Geodiversity plays an integral role in the delivery of hiking as a CES, both driving the general trends in its distribution as well as the features of nature that people interact with while hiking. Here, we have shown that geomorphological features including the range in slope and the range in elevation and hydrological features such as distance to the coast can play an important role in determining the distribution of hiking. We also note the importance of the co-production of CES through human-nature interactions, with access to nature being key to driving recreational activity distribution. Here, both distance to roads and distance to greenspace access points contributed highly to the distribution of hiking in Wales.
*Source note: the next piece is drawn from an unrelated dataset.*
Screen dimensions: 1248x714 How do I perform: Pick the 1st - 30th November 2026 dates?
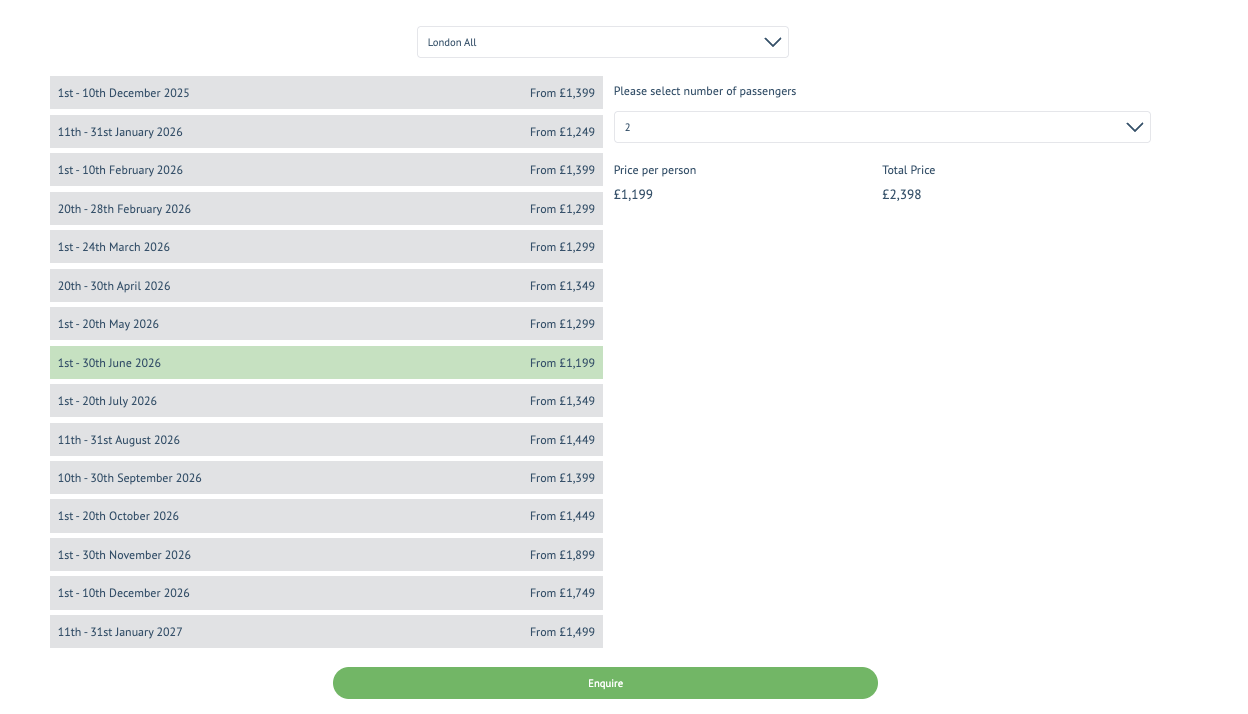(x=326, y=555)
While hiking, people tend to interact with geomorphological, geological and hydrological landforms. Geoconservation management strategies should therefore focus on promoting hiking in a suitable manner that maximises the CES benefits received while ensuring the future of the geodiversity features that contribute to these. Future work should apply these methods to different activities, conservation goals and study sites to help inform more tailored geoconservation management plans.